* [PROVIDED DATA]:
========
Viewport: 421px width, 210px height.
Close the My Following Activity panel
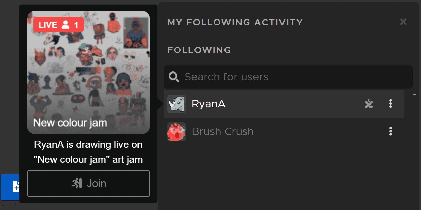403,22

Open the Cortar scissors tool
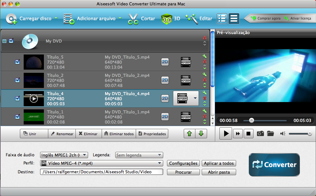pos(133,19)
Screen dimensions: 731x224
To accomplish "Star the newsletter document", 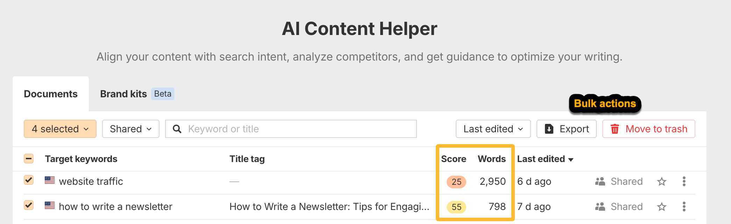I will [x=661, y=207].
========
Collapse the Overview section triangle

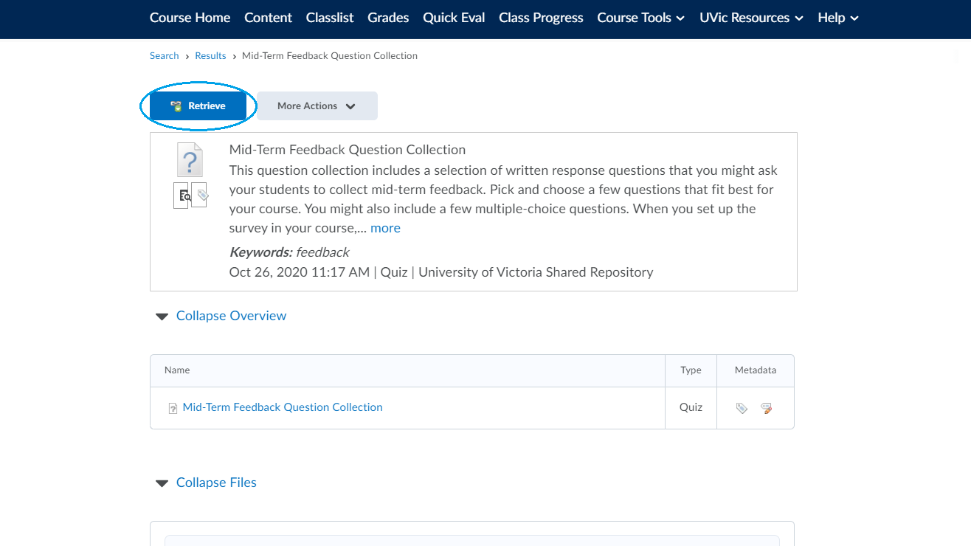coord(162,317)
========
* [WRITTEN EXERCISE]: Extract each line of the material above that contains the word "section".

* [TASK RESULT]:
Collapse the Overview section triangle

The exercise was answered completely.